Summer storage is an essential part of keeping your snowmobile ready to go and in good running order and how you do it makes all of the difference in the world. Follow these simple steps and you will be very happy next fall.
1. WASH AND WAX YOUR SNOWMOBILE: This is a crucial thing to do in my opinion. Undoubtedly your snowmobile has picked up some salt and grime from road crossings or ditch banging or trailering and you need to get rid of it before it starts eating away at the metal and rubber. Just like a car, your snowmobile can use a good waxing also. Waxing your sled protects the hood and the metal and helps repel dirt, dust, water and to top it all off it makes your sled look sweet on the trails. As you are washing your sled it is a great time to check for loose bolts and broken parts, it’s better to fix that stuff now than to be caught off guard at the beginning of the season when we get that first big snow (Yeah right, like that ever happens).
2. FUEL STABILIZER: It is essential to put fuel stabilizer in with the gas in your tank. For years it was common practice to run the tank dry but now the consensus is to fill your tank and add fuel stabilizer, this keeps moisture from building up in your tank and keeps all of the fuel lines fresh. Make sure you run the engine for a while to get the fuel stabilizer throughout the system to protect everything.
3. GREASE AND LUBE EVERYTHING: I always like to grease my sled up after I have cleaned it, it gets any water out of your joints and protects everything from corroding. This is also when I change out my chain case oil and basically perform all of the other maintenance that should be done on the sled so when winter hits you are 100% ready to go. I know a lot of guys that spray things down with WD-40 as well because it helps repel moisture over the summer and keeps things from rusting. I’ve found this to be a pretty effective tool.

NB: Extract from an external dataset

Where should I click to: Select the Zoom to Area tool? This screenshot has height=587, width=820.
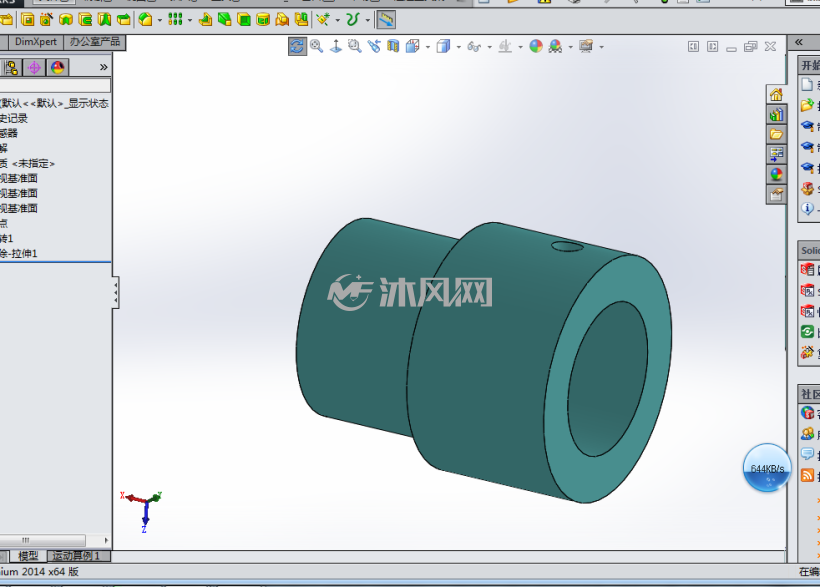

4. PROTECTANT ON THE PLASTIC AND RUBBER: I always put Armorall on the plastic and rubber and it has helped keep everything in pristine condition. There are a variety of other sprays available at your dealer that you can use as well that are specifically designed to shine and protect your sled.
5. FOGGING/ SHUTTING DOWN: Several new sleds have a summer shut down procedure built in, it’s always a good idea to fog your engine too as it just keeps everything protected.
6. COVER IT UP: Once everything is dry it is best to cover your sled to protect it from dust and sun damage.
7. A LIFT: Ideally if you can get a sled lift and get your sled up off the ground it does wonders for prolonging the life of your suspension. If a snowmobile lift isn’t in your budget rollers are also nice and they make it easy to move the sled around the garage. At the very minimum you should get the track off the ground- yes it puts added pressure on the front suspension but the only thing in contact with the ground will be your carbides and those are a lot cheaper to replace than a rotted out track.
8. REPLACE AND REPAIR ANYTHING BROKEN: Summer is a great time to work on your sled, primarily because it is not 20 below zero
9. VISIT YOUR SLED AND START IT ONCE A MONTH: People will argue about this one but on the first of every month I go out and start up all of my sleds and run them for a few minutes (Don’t run them too long because they will overheat quickly) I find that this keeps everything moving and keeps your snowmobile an overall a happier machine, it also gives you the opportunity to check for mice as they like to build nests in a nice comfy snowmobile chassis protected by a snowmobile cover. The best part of your monthly sled visits is that it keeps your winter blood flowing and keeps your sled from getting lonely while it waits month after month for it to snow.
If you follow all of these tips you will be the first one out when winter comes while everyone else is scrambling to get their rides ready and you can spend summer nights in your garage with a beer knowing that when the temperature starts dropping that adrenaline machine in the corner will be ready to go.